A shift light is a warning lamp fitted to vehicles in order to indicate to the driver that maximum revolutions per minute (r/min) has almost been reached. Ideally a shift lamp will illuminate at the engine speed beyond that which delivers the maximum power, measured in for example kilowatt (kW) or brake horsepower (bhp), such that the power before and after shifting is the same. Accelerating the engine beyond this point is not conducive to ideal acceleration. In use a shift light allows the driver to judge the exact point that a gear change should be carried out without having to glance down at the tachometer. This also increases safety for the driver by keeping their focus near the track at all times.

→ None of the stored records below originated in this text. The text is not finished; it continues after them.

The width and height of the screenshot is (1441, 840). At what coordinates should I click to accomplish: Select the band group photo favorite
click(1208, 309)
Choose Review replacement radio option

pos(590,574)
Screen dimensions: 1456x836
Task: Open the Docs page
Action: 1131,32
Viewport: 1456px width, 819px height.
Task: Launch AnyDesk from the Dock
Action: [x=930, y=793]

Beginning in the early 1980s, many United States-market vehicles equipped with a manual transmission began to have shift lights as standard equipment; these would usually signal for an upshift at an engine speed that provided maximum fuel efficiency, lower than the ideal engine speed for maximum power. When EPA fuel economy testing rules stipulated that shift lights would be followed when available, fuel economy appeared better if a shift light was installed. Some in the 1980s had buzzers to alert the driver when a certain r/min was reached.

Towards the late 1980s and early 1990s, shift lights saw uses in multiple motorsport disciplines, such as Formula One, to signal for an upshift at an engine speed which provided optimal power within the torque curve, ensuring optimum acceleration.